You may not realise you need to allocate for personal tax payments month to month. If you don’t you could find yourself in financial shock when EOFY comes around. Or even many years later when there has been no tax planning and you end up with an enormous lump-sum tax bill.
Why do tradies end up in tax debt?
Let’s face it. As a tradie small business owner you would rather spend your time trying to grow and operate your business so you can make higher profits. Unfortunately, other "less exciting" aspects of your tradie business, such as finances, end up neglected. Before long you are behind on your tax obligations of reporting and payments to the ATO. This keeps on piling up until you are looking at serious tax debt and the prospect of bankruptcy.
Ways to minimise taxes
With the 2019 financial year coming to an end, tax time will soon be upon you again. So now is a good time to get out your receipts and statements and book a meeting with your accountant to get a tax estimate and advice on what deductions you can claim. Here we look at common strategies to minimise your taxes this year and plan for the next one.

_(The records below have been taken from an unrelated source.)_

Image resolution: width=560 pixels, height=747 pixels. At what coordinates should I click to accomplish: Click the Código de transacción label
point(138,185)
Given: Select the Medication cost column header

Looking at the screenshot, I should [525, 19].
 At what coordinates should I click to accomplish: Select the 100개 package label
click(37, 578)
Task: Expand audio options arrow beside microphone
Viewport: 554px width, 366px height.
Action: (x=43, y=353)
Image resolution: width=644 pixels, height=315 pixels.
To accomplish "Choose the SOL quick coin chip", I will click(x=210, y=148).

$20,000 to $30,000 instant asset write off
The ATO has extended its instant asset write-off to 30 June 2020. This means if you bought or buy an asset for the business, such as a vehicle or equipment, and it costs less than the relevant threshold amount to buy you can write off the business portion of it in your tax return for the relevant income year. The amount you can write-off depends on when you purchased your asset and first used or installed it ready for use in your tradie business.
If you bought your asset:
- From 7:30pm (AEDT) on 2nd April 2019, you can immediately deduct each asset costing less than $30,000
- From 29th January 2019 until before 7:30pm 2nd April 2019, you can immediately deduct each asset less than $25,000
- From 12th May 2015 until 28th January 2019, you can immediately deduct each asset less than $20,000
Assets you can write off aren’t limited to vehicles and equipment, but also office furniture, computers, printers, mobile phones and even TVs or other recreational items provided they are used by you or your employees in your place of business.

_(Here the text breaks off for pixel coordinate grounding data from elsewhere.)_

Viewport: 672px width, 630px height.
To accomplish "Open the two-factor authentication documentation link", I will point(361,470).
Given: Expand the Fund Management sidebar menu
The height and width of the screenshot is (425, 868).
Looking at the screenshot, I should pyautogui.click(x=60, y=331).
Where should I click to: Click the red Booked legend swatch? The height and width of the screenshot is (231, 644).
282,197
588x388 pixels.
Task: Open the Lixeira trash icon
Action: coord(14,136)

Assets costing more than the threshold for the relevant time period cannot be immediately deducted but can continue to be deducted over time using the general small business pool. You can claim a 15% deduction for assets in the year you buy them and a 30% depreciation deduction in subsequent years.
Your business is eligible for the instant asset write off if it turnovers $10million or less from 1st July 2016 (or $2million or less in prior years) and the asset was first used or installed ready for use in the income year you are claiming it in.
Consider deferring invoices
If you haven’t been keeping up with reporting, payments and BAS to the ATO and you think there is going to be a big tax bill this financial year, consider putting off invoicing clients until after you file your tax return. While you will have to pay taxes from these earnings the following year, it may give this financial year a breather so you can sort out your finances better for the next tax year.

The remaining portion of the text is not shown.